**WHAT YOU ARE ASKED TO DO**.
The answer must consist only of the lines in the records below from the line with "At what coordinates should I click to accomplish: Select" to the line with "The width and", both included, copied word for word with every picture left out.
++++ MATERIAL SHOWN
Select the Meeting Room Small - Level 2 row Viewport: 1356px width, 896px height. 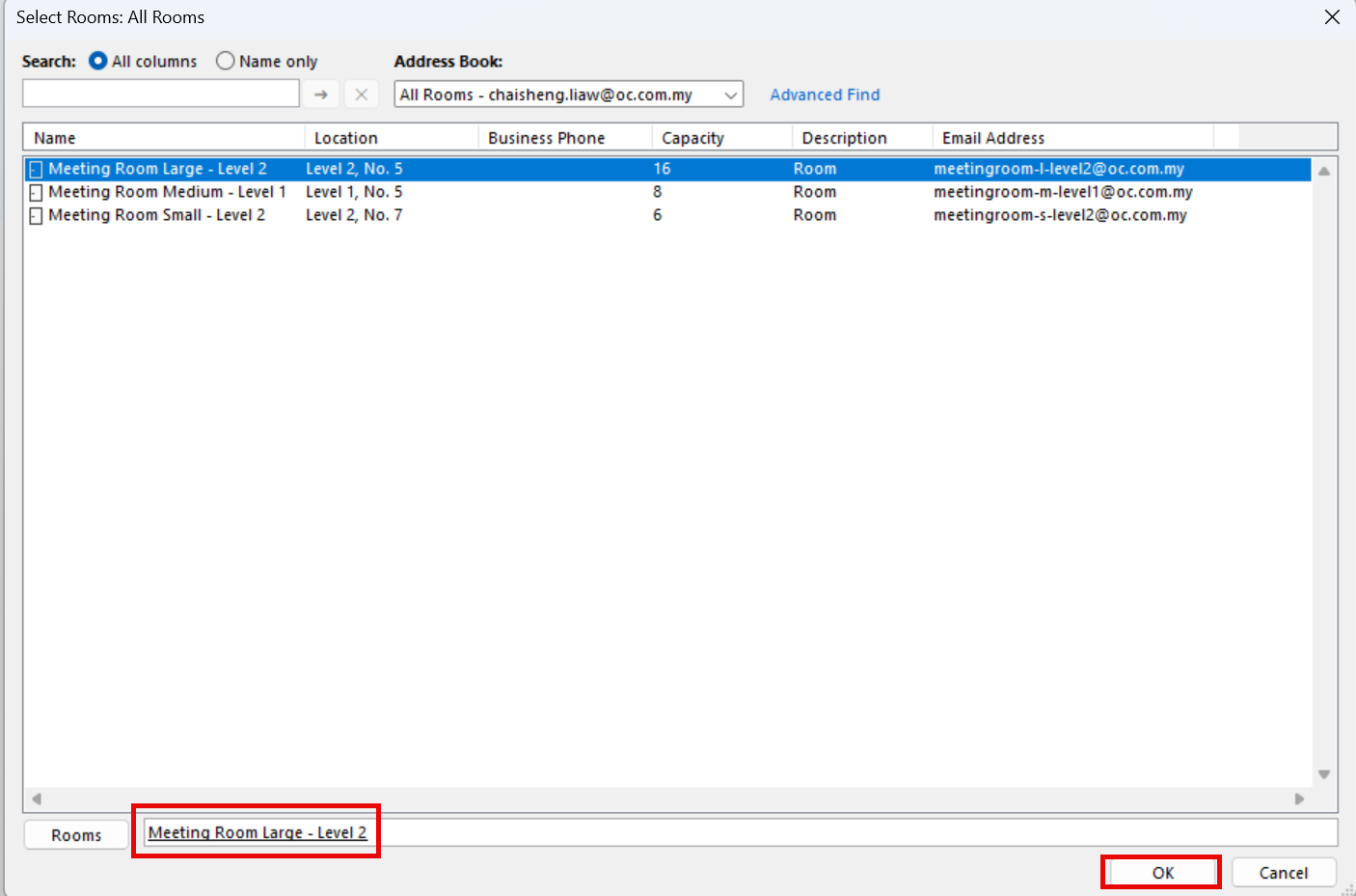(x=157, y=215)
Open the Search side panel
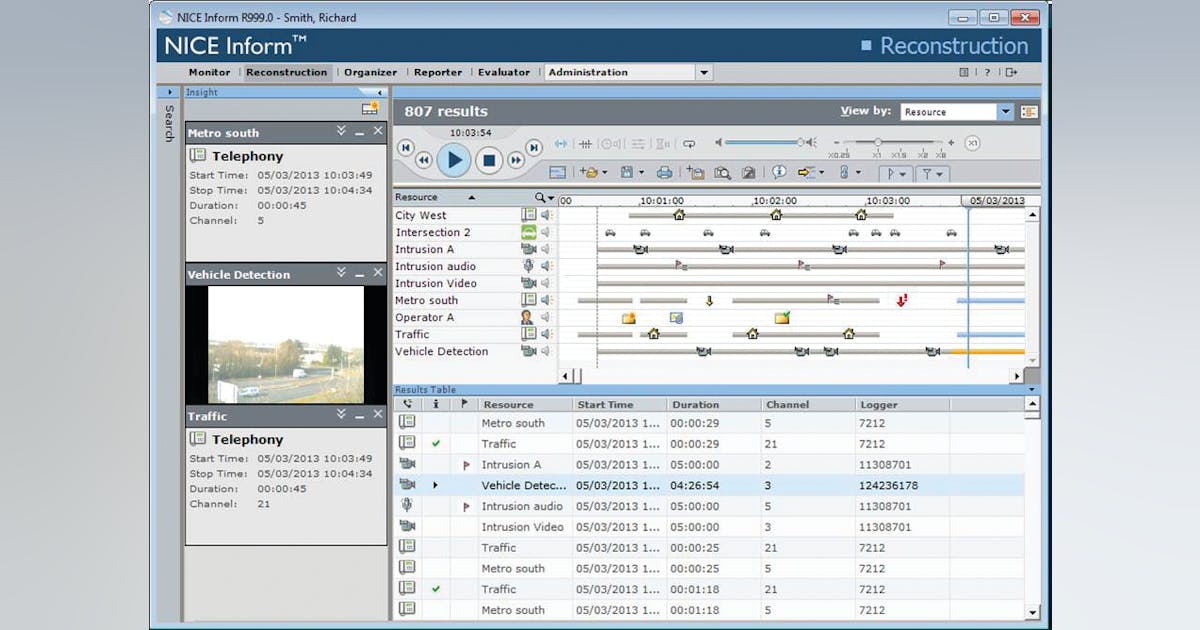 tap(169, 122)
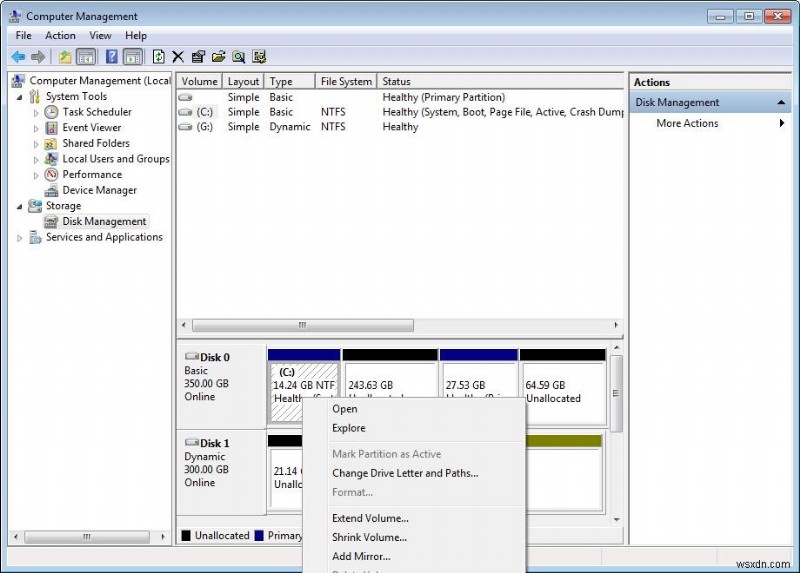This screenshot has height=573, width=800.
Task: Click the black Unallocated legend swatch
Action: pos(186,536)
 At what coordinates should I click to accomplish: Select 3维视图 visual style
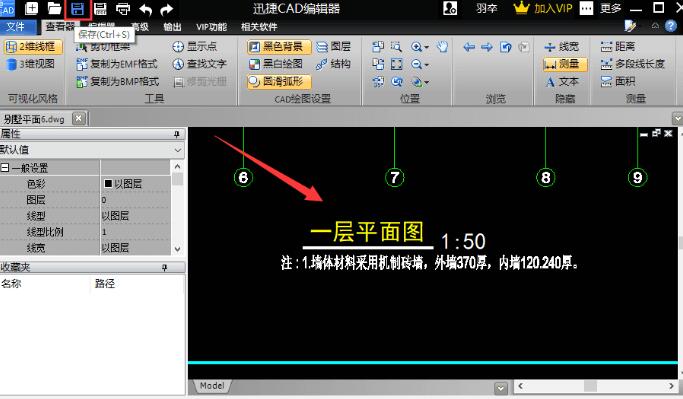click(x=31, y=64)
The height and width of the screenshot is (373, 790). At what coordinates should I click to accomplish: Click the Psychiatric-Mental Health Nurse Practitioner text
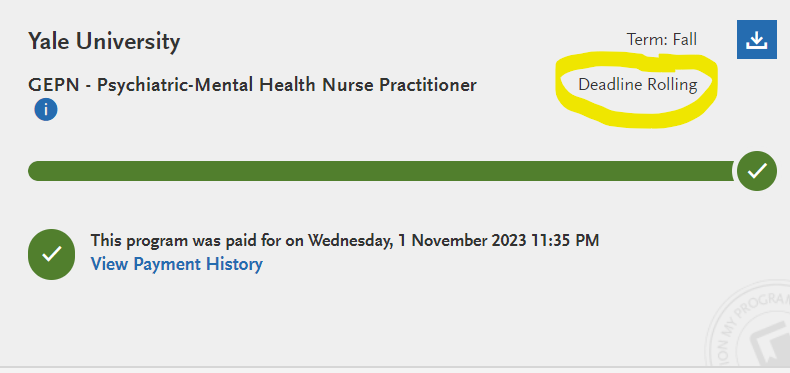pyautogui.click(x=287, y=85)
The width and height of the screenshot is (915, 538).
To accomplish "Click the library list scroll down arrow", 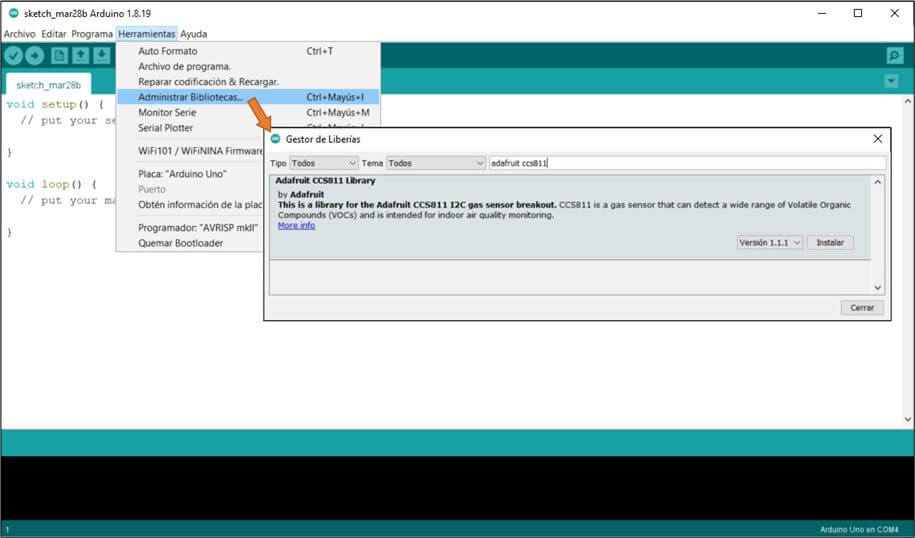I will 877,287.
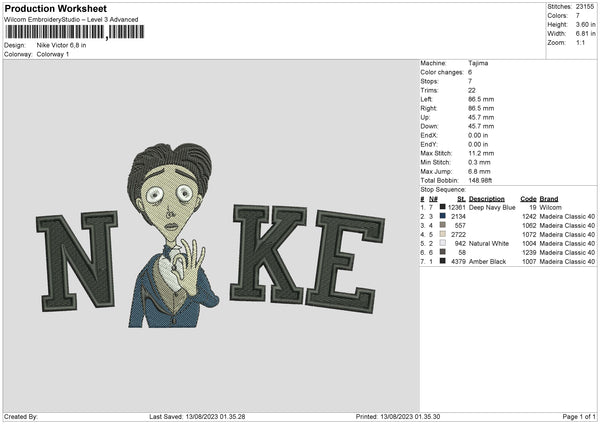Viewport: 600px width, 424px height.
Task: Click the Tajima machine value
Action: coord(479,63)
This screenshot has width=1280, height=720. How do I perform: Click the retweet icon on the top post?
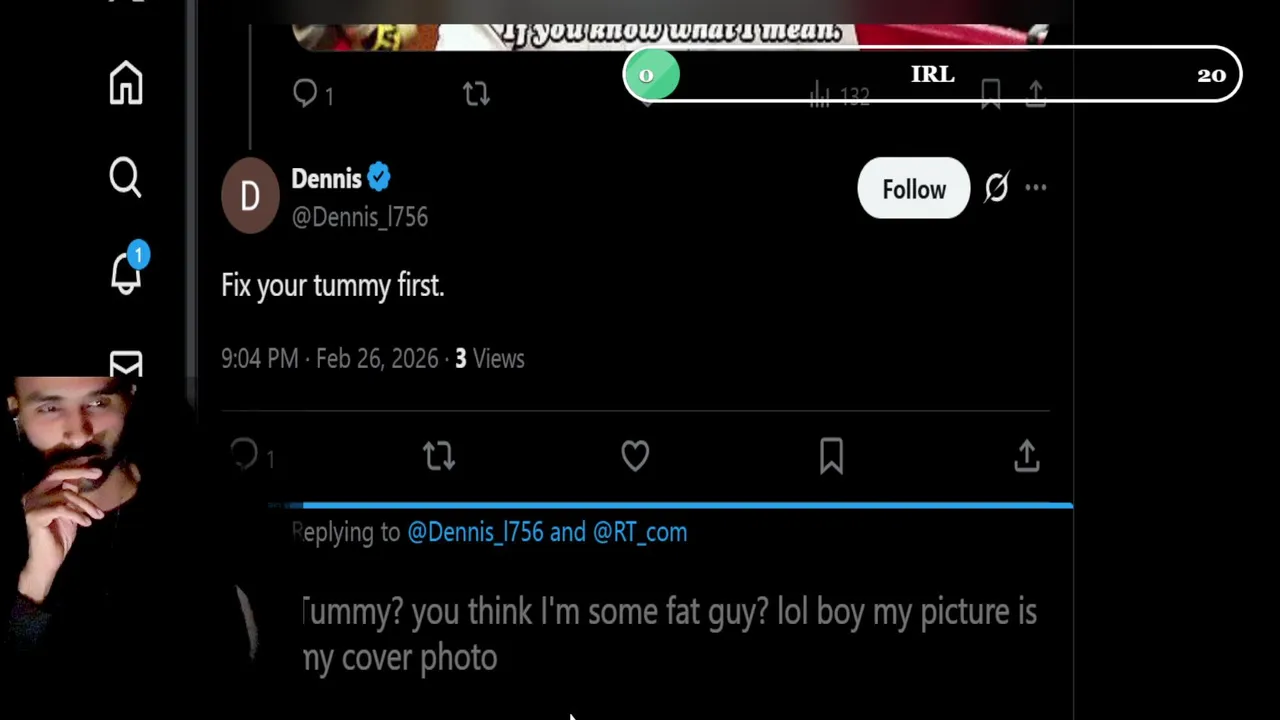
++++++++
**RESPONSE TO THIS TASK**.
 At what coordinates should I click to accomplish: Select 3维视图 visual style
click(x=31, y=64)
The height and width of the screenshot is (373, 790). At what coordinates should I click to accomplish: Click the Psychiatric-Mental Health Nurse Practitioner text
pyautogui.click(x=287, y=85)
The width and height of the screenshot is (915, 538).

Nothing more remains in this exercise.